- WHAT YOU HAVE TO DO
When a line in the listing contains the string "computer", pick it out and copy it.

- DATA PROVIDED
◆ ◆ ◆ ◆
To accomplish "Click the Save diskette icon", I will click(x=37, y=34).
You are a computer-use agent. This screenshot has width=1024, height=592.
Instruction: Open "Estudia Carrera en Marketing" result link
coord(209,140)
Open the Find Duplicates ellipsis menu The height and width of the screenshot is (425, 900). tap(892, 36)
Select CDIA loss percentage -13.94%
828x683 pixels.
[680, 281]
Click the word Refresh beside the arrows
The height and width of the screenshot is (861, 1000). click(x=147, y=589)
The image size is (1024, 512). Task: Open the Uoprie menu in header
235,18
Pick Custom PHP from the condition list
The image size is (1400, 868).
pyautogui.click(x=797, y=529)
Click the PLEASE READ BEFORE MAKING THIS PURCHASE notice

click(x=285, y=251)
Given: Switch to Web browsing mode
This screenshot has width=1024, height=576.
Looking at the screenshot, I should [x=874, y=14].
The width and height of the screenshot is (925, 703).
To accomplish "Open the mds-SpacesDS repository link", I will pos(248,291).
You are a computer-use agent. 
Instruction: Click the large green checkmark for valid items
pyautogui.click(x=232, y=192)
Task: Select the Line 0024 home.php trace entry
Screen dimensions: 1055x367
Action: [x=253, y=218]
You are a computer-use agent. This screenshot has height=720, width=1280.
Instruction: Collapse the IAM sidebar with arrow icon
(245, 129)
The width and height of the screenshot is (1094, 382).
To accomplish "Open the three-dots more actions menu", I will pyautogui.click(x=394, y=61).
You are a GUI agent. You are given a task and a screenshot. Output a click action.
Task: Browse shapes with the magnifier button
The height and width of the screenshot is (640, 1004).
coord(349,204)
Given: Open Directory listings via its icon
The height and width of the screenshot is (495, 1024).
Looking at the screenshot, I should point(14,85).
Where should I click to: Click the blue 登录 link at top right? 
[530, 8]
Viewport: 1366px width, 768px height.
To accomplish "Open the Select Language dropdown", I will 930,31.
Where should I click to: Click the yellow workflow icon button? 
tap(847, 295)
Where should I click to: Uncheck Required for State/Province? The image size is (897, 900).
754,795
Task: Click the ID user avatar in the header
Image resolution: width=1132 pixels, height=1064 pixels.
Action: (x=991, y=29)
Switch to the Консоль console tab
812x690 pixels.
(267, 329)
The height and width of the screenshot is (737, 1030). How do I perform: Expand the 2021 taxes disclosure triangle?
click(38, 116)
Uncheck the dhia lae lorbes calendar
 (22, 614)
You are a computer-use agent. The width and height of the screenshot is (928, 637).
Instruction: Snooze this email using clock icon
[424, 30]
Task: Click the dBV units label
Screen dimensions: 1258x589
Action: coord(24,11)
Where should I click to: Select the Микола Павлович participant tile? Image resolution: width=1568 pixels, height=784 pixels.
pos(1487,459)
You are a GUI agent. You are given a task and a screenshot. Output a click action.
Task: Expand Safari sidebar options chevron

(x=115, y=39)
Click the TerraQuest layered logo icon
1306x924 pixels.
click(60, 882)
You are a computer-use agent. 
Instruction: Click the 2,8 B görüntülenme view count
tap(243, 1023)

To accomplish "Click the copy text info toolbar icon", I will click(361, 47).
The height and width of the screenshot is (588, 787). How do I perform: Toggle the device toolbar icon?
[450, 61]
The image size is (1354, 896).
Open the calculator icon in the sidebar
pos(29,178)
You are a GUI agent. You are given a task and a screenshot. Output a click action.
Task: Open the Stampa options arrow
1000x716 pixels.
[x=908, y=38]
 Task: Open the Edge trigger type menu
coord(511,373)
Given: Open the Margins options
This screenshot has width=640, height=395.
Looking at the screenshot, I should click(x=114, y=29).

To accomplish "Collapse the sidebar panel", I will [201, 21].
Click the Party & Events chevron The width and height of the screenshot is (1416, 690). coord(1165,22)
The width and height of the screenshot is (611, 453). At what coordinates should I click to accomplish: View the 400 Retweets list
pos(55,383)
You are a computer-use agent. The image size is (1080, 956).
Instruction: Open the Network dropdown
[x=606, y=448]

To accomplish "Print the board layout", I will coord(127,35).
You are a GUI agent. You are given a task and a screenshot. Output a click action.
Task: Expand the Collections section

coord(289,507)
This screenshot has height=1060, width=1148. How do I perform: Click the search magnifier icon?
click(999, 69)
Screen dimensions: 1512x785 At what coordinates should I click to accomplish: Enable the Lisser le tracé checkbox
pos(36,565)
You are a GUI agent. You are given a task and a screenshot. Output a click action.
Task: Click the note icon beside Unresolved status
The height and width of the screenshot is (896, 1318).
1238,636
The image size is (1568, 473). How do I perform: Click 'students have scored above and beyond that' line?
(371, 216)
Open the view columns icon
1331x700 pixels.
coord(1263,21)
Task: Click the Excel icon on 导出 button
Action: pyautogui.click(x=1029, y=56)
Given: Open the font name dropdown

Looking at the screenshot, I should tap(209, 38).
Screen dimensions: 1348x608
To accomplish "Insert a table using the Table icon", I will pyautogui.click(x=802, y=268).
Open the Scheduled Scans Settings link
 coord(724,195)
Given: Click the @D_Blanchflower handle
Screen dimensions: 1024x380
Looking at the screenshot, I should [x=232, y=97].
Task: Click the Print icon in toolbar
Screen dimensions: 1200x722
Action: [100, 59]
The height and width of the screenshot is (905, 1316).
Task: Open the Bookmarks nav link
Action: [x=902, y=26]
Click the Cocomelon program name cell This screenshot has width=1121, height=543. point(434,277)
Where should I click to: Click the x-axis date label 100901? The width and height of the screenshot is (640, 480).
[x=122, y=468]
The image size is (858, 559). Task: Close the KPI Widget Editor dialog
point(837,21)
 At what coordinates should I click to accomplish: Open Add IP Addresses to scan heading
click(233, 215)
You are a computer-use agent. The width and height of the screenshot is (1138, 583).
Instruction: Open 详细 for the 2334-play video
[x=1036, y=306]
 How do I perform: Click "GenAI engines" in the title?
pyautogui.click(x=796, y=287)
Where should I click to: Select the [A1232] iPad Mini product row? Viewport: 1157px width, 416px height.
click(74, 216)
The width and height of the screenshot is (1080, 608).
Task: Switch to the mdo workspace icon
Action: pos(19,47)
◆ ◆ ◆ ◆
- REPLY
You are a computer-use agent. This screenshot has width=1024, height=592.
You are a computer-use agent. 
You are a computer-use agent. This screenshot has height=720, width=1280.
You are a computer-use agent. The width and height of the screenshot is (928, 637).
You are a computer-use agent. 
You are a computer-use agent. The image size is (1080, 956).
You are a computer-use agent. The width and height of the screenshot is (1138, 583).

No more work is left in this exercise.